Here, Prospect was unsuccessful in its opposition, and the Court finds it did not act with substantial justification. Since the Court finds no other circumstances exist that would make the imposition of a sanction unjust, an award of monetary sanctions is warranted.
AFN’s counsel declares that he bills at $300 per hour, spent 9.5 hours preparing this motion, and anticipates spending an additional hour at the hearing on this matter. In AFN’s reply brief, counsel states that he spent an additional 2.5 hours drafting the reply brief. He also declares that his client incurred an “attorney service fee” of $85 and filing fees of $90.
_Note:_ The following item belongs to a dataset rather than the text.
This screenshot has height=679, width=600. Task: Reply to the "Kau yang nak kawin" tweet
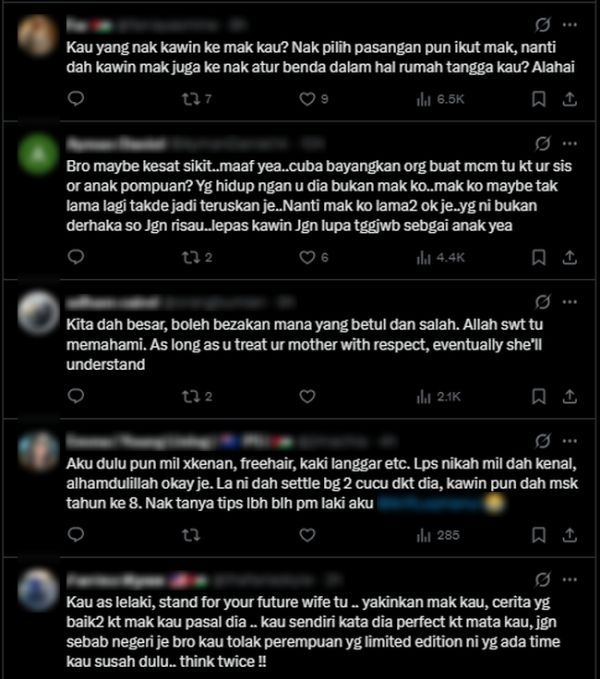click(76, 99)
The court may only award sanctions for reasonable expenses incurred. (Code Civ. Proc., § 2023.030.) The Court will not award sanctions for counsel’s anticipated time to attend the hearing on this matter. Counsel’s anticipated fees for attending the hearing have not been incurred, and therefore are not compensable. While the counsel’s hourly rate is reasonable, the amount of time he spent preparing the moving and reply papers is not. The Court finds 6 hours to be a reasonable amount of time to have spent preparing the motion and the reply. Furthermore, while the Court finds the filing fees to be reasonable expenses, the $85 “attorney service fee” is not.
Accordingly, AFN’s request for an award of monetary sanctions against Prospect is GRANTED IN PART in the amount of $1,890.
Conclusion and Order
AFN’s motion to compel further responses to the SI is GRANTED IN PART and DENIED IN PART. The motion is DENIED as to SI Nos. 77, 79 and 89. The motion is GRANTED as to SI Nos. 38, 42, 78, 80, 87-88, 91-92, 95-96, 99-101, 107-108, and 111-112. Accordingly, within 20 days of the date of the filing of this Order, Prospect shall serve verified code-complaint further responses to SI Nos. 38, 42, 78, 80, 87-88, 91-92, 95-96, 99-101, 107-108, and 111-112, without objection.
AFN’s request for an award of monetary sanctions against Prospect in connection with its motion to compel further responses to the SI is GRANTED IN PART in the amount of $3,390. Accordingly, within 20 days of the date of the filing of this Order, Prospect shall pay $3,390 to AFN’s counsel.
AFN’s motion to compel further responses to RPD Nos. 32 and 34 is GRANTED. Accordingly, within 20 days of the date of the filing of this Order, Prospect shall serve verified code-compliant further responses to RPD Nos. 32 and 34, without objection (except for attorney-client privilege and attorney work product doctrine, which have been preserved), and produce documents in accordance with those responses. To the extent any documents are withheld based upon attorney-client privilege and/or attorney work product doctrine, Defendant shall also serve a privilege log identifying all documents withheld and providing a factual basis for the privilege claimed.
AFN’s request for an award of monetary sanctions against Prospect in connection with its motion to compel further responses to the RPD is GRANTED IN PART in the amount of $1,890. Accordingly, within 20 days of the date of the filing of this Order, Prospect shall pay $1,890 to AFN’s counsel.